> _ページ抜粋_

»»

ウーク・チョング:「韓国三部作」、それは言うなれば、日本、韓国での私のあらゆる体験とケベックが私にくれた遺産の総括です。結局のところ、ここには私の交雑したアイデンティティがかなり垣間見られます。もしこの本を書かなければ、私の作家としての取り組みが何か不完全燃焼で終わっていたでしょう。でもこの本のなかで、今まで言いたかったことの本質を提示したという感はあります。ですから、一休みすることができるのです。私は職業的な物書きになる積りはありませんでした。朝の9時に仕事机に向かいませんし、午後の5時には仕事を終えるでしょう。慣例的に書き物をするのではなく、むしろその反対で、過去の経験から脱出する必要があったのです。「韓国三部作」を書いてそこから抜け出せました。ですから、今後、たとえ本を出さなくなったとしても、正しかったのです。今まで言わなければならなかったことを、私は言ったという感があるからです。
 
フラン・パルレ:では、その作品は終着点のようなものですか?

««

> _データ_
»»

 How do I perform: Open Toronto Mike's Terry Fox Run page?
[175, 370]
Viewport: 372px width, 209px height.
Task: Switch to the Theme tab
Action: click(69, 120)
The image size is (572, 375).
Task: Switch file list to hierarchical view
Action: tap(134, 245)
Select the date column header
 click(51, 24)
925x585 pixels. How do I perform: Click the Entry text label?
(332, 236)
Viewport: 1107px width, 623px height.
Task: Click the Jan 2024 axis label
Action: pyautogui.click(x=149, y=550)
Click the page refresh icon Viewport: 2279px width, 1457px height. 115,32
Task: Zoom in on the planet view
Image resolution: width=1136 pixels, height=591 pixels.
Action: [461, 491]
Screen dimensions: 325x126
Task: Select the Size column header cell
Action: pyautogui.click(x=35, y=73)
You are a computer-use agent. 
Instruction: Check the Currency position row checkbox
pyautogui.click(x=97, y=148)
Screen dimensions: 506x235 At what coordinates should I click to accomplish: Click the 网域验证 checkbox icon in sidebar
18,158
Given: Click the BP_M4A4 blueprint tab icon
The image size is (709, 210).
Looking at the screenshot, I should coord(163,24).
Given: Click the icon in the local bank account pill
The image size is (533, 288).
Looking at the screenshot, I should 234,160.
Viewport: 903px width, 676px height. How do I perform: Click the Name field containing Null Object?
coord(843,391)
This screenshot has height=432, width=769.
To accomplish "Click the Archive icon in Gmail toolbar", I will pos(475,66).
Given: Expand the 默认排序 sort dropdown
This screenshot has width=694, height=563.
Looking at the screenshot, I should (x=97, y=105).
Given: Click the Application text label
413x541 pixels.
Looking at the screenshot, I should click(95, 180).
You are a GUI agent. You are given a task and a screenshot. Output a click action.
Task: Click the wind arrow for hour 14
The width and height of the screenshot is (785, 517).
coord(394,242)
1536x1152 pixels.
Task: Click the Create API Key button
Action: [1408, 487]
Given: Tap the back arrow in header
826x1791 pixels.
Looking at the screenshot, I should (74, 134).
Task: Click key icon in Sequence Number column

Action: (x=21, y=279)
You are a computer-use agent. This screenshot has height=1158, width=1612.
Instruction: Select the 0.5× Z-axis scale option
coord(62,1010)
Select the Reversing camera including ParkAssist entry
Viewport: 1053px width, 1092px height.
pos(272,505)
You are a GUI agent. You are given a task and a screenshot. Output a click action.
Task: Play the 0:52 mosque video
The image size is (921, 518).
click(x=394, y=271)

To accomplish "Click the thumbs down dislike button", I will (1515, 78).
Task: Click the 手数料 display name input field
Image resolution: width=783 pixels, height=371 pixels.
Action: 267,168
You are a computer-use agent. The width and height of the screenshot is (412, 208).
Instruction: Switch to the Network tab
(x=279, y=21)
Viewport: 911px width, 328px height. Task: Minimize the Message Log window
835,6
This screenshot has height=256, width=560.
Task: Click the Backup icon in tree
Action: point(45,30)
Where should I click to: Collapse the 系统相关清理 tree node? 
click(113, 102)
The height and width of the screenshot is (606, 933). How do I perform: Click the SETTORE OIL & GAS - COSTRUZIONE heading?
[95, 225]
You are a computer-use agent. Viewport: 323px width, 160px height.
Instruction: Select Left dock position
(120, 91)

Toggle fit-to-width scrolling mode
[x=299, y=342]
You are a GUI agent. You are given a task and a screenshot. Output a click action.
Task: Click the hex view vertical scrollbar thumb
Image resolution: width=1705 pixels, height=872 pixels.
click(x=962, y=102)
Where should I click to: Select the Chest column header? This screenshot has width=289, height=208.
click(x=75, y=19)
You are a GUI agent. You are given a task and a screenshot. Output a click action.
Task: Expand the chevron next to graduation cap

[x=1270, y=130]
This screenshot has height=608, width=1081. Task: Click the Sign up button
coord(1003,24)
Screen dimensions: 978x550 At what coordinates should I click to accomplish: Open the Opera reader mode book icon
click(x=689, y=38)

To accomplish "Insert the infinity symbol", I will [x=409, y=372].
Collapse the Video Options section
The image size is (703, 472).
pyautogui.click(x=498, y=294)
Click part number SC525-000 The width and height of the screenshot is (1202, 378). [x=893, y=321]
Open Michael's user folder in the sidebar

««

> _課題 1_
インタビューの抜粋の「ウーク・チョング:「韓国三部」から「ったという感があるからです。」までの全文を書き出し、「ケベック」を「モントリオール」に入れ替えてください。
> _課題 2_
次の(a)〜(c)がインタビューの抜粋の内容と合っているか、それぞれ「はい」か「いいえ」で答え、判断の根拠となる抜粋の言葉をそのまま引用してください。
(a) 話し手は職業的な物書きになるつもりだった。
(b) 話し手は「韓国三部作」を書いて過去の経験から抜け出せたと述べている。
(c) 話し手は朝の9時に仕事机に向かうと述べている。
データの項目は参照しなくてかまいません。

> _解答例 1_
ウーク・チョング:「韓国三部作」、それは言うなれば、日本、韓国での私のあらゆる体験とモントリオールが私にくれた遺産の総括です。結局のところ、ここには私の交雑したアイデンティティがかなり垣間見られます。もしこの本を書かなければ、私の作家としての取り組みが何か不完全燃焼で終わっていたでしょう。でもこの本のなかで、今まで言いたかったことの本質を提示したという感はあります。ですから、一休みすることができるのです。私は職業的な物書きになる積りはありませんでした。朝の9時に仕事机に向かいませんし、午後の5時には仕事を終えるでしょう。慣例的に書き物をするのではなく、むしろその反対で、過去の経験から脱出する必要があったのです。「韓国三部作」を書いてそこから抜け出せました。ですから、今後、たとえ本を出さなくなったとしても、正しかったのです。今まで言わなければならなかったことを、私は言ったという感があるからです。

> _解答例 2_
(a) いいえ。「私は職業的な物書きになる積りはありませんでした。」
(b) はい。「「韓国三部作」を書いてそこから抜け出せました。」
(c) いいえ。「朝の9時に仕事机に向かいませんし」